Election officials and independent voting-rights advocates said many of the changes pushed by Trump’s allies are unnecessary and, in some cases, unconstitutional. Restrictions on early voting and mail-in voting, for instance, would make it more difficult for legitimate voters to cast ballots, they said.

“MORE EMBOLDENED”

Trump’s victory appears to have emboldened election skeptics in some battleground states that he won this year – such as Georgia, where Republicans have vowed to push for new voting rules.

In the lead up to the Nov. 5 election, Georgia’s state elections board, dominated by three Trump supporters, proposed new rules to grant local officials the right not to vote for election certification and to require hand counting of votes. Democrats said the changes could have significantly delayed election results and caused chaos. State courts blocked them, but the Republican Party has appealed.

Some Georgia Republicans said they want to enshrine those measures in state law. “We'll be going to the legislature and asking them to address some of these issues” in the next session in January, said Josh McKoon, head of the Georgia Republican Party. Such proposals are likely to face opposition from Governor Brian Kemp and Secretary of State Brad Raffensperger, both Republicans who resisted pressure from Trump in the 2020 election “to find” him the votes that cost him Georgia.

McKoon said Georgia Republicans also want to increase funding to the state election board for investigations, which could result in the removal of local officials who they believe mismanage elections. He singled out Fulton County, the state’s most populous and a center of Black political power, as a possible target.

Democrats and voting rights groups say the attacks on Fulton are a cover for efforts to suppress Black and Democratic votes. McKoon dismisses his critics as blind to problems in the election system. “It's a position that is insulting,” he said.

Anita Tucker, a Democrat on the Forsyth County election board, said local conservative activists appear invigorated by the election, determined to uncover more evidence of fraud. “You would think after the results of this election that they would calm down, but they are now more emboldened,” Tucker said.

“BRING IT”

In other states, the push for significant changes in election law appears to face higher hurdles.

In Arizona, a hotbed of voting disputes and rigged-election conspiracy theories after Trump’s 2020 defeat, Finchem said he will seek sweeping voting rule changes, including restrictions on early voting and requiring hand-counting of ballots. But Democratic Governor Katie Hobbs, a former secretary of state, is expected to veto such legislation if it passes. Hobbs’ office did not reply to a request for comment.

In Wisconsin, another battleground state where Trump’s 2020 defeat spurred Republican claims of widespread election fraud, two of the most vocal leaders of that movement were defeated in Republican primaries for state legislative seats this year. And while Republicans retained control of both chambers of the state legislature, the Democratic governor could veto any legislation to revamp voting processes.

Similar hurdles exist in Michigan and Pennsylvania, where Democrats will control the governor’s office and one chamber of the legislature. In Nevada, where the governor is a Republican, Democrats control both chambers of the legislature.

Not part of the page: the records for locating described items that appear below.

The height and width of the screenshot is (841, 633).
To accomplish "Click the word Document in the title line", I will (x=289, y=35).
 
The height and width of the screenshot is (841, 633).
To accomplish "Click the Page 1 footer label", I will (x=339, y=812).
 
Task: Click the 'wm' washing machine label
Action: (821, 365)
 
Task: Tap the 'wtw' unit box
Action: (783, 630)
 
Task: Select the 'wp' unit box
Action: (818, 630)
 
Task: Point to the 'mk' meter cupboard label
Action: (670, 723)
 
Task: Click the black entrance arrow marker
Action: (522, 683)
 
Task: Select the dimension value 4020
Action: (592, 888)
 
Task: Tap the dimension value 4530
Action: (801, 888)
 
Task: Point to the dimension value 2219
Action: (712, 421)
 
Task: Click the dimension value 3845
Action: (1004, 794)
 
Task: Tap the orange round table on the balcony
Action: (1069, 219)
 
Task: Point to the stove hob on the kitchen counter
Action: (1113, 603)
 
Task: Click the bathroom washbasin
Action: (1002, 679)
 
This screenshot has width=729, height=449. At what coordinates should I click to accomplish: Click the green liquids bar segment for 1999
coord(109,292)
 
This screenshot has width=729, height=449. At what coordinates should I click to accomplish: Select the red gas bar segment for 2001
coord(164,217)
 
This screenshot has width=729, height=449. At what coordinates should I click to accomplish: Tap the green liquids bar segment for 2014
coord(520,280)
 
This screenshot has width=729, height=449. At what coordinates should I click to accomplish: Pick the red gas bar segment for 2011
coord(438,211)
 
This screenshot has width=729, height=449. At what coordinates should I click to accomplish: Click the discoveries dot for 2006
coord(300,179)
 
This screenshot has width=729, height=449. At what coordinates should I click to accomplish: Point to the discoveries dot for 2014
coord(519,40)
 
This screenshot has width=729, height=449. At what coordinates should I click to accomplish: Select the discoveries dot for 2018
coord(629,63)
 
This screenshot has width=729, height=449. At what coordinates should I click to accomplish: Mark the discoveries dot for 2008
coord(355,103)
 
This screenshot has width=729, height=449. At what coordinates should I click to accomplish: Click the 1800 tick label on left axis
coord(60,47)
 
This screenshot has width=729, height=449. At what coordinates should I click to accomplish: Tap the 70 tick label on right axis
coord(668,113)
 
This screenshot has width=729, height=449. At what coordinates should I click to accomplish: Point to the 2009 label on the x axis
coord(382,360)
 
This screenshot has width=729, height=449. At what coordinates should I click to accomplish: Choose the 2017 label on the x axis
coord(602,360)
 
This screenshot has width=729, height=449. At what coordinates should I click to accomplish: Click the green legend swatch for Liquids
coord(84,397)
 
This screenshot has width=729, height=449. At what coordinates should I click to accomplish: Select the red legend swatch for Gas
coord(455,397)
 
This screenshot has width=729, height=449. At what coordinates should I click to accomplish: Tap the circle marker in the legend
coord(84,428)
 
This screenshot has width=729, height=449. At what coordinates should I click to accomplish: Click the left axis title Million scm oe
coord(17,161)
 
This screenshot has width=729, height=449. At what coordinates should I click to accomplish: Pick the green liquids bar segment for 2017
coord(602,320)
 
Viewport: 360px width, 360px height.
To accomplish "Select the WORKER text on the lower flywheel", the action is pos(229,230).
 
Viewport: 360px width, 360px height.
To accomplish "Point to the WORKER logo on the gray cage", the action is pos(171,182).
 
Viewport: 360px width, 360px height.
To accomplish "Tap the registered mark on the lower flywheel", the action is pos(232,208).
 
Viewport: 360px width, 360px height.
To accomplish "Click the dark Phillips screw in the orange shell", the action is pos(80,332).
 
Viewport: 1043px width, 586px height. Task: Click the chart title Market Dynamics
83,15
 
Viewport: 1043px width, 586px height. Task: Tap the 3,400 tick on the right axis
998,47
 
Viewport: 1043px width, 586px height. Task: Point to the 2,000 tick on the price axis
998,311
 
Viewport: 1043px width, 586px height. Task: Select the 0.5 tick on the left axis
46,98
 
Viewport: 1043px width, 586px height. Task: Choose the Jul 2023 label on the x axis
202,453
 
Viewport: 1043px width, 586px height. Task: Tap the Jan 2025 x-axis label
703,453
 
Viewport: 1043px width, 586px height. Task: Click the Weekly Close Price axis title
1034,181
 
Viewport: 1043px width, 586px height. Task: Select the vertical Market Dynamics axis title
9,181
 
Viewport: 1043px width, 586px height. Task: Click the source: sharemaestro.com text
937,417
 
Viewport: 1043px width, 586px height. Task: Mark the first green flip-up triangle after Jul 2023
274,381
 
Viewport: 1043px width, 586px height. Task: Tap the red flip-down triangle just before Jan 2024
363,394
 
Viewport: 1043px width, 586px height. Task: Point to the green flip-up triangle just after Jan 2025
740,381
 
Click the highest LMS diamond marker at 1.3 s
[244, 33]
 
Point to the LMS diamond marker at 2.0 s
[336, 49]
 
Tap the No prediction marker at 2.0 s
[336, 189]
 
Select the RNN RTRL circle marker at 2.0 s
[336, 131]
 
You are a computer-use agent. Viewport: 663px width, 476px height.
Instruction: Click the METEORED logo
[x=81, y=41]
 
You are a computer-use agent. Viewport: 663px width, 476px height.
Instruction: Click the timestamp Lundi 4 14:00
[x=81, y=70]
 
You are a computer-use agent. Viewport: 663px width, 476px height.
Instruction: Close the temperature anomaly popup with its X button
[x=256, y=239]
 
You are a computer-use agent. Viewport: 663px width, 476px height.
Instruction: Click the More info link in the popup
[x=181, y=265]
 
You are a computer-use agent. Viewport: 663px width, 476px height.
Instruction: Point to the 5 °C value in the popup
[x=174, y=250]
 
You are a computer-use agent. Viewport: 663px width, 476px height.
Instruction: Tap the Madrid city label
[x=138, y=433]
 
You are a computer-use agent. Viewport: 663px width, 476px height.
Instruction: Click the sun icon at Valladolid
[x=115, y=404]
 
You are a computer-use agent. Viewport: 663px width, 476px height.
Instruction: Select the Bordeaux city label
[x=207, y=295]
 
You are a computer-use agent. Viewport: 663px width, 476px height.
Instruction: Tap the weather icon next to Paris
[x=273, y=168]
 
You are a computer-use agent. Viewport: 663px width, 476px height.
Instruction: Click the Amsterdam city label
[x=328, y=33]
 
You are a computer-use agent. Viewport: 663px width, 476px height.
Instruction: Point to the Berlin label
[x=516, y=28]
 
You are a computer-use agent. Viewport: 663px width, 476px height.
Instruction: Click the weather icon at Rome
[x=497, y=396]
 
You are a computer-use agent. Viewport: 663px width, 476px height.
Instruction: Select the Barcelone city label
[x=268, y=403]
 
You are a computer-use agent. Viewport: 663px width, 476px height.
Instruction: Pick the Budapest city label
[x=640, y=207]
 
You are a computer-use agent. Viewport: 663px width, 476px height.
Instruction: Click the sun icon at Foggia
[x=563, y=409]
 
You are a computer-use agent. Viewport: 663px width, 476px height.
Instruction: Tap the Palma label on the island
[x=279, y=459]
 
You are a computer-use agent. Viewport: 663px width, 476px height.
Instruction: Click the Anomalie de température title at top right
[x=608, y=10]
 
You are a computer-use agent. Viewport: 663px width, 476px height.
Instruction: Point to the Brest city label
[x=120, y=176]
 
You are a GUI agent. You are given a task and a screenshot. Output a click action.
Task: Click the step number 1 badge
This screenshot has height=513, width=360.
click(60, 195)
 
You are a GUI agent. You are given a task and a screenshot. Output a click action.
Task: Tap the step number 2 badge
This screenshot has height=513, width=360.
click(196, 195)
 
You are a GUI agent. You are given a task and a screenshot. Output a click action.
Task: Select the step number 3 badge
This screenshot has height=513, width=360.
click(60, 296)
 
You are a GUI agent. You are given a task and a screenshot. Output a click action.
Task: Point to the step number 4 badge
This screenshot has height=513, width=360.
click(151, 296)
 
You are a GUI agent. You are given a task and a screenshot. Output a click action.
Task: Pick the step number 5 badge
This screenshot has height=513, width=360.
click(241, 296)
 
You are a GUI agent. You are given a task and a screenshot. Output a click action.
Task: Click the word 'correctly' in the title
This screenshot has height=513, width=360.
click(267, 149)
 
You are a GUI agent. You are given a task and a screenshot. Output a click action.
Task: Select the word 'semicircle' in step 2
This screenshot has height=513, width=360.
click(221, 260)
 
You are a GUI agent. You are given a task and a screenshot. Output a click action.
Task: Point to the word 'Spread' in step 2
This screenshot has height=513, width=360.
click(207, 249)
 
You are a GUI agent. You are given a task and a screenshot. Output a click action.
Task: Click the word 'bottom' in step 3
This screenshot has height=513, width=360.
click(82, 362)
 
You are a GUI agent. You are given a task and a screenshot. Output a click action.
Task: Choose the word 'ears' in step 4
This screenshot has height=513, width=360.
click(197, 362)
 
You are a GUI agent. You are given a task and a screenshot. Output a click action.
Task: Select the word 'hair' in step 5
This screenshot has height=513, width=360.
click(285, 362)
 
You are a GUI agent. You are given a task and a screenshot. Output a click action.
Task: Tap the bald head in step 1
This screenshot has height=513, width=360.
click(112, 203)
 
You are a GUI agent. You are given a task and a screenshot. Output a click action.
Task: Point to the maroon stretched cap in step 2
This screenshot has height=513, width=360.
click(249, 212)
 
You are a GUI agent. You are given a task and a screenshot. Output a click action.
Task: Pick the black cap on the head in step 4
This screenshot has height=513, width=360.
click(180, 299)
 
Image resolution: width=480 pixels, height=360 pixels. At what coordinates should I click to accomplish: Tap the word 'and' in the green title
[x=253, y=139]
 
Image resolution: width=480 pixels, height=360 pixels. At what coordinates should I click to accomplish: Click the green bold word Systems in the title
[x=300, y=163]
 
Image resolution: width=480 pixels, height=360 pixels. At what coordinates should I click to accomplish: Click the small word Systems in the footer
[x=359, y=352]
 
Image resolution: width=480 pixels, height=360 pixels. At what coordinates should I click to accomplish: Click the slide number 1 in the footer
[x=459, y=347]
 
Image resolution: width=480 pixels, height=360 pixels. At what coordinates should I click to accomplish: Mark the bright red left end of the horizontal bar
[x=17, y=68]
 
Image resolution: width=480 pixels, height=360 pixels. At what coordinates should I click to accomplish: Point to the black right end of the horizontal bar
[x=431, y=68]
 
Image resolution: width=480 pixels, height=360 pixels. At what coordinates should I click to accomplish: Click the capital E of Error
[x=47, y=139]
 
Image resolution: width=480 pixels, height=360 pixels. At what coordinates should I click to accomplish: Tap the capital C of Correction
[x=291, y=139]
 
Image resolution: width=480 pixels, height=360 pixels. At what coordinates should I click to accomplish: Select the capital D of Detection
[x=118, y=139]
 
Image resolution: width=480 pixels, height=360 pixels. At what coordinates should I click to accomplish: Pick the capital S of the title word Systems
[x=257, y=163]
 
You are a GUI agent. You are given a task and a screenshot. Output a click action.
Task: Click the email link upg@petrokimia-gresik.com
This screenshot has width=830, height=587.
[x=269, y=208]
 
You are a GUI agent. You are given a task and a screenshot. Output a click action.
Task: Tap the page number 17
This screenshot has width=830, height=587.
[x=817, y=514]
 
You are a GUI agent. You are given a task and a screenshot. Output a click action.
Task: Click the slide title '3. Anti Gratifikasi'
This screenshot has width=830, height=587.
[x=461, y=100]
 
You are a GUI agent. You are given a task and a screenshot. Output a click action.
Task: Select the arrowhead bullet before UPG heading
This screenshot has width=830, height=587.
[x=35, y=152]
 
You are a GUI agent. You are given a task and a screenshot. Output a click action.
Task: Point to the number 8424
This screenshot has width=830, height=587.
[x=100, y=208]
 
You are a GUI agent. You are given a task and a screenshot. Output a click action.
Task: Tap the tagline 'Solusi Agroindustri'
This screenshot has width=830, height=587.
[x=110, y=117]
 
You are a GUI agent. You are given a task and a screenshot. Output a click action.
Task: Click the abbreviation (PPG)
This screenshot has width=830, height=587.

In parts of Michigan, however, 2020 election conspiracy theories continue to roil some local offices.

Days before the Nov. 5 election, state authorities removed a conservative clerk and his deputy in Rock River Township, a small community of 1,200 people, who wanted to count ballots by hand. The push for hand tallies appeared to be inspired by misinformation about insecure voting machines.

In rural Antrim County, where a clerical error fueled election conspiracy theories in 2020, newly elected Republican clerk Victoria Bishop campaigned on a promise to hand-count already-tabulated ballots, which the state says violates the law.

When a reporter asked if Bishop feared she'd also be removed, her spokesperson was dismissive: “Bring it.”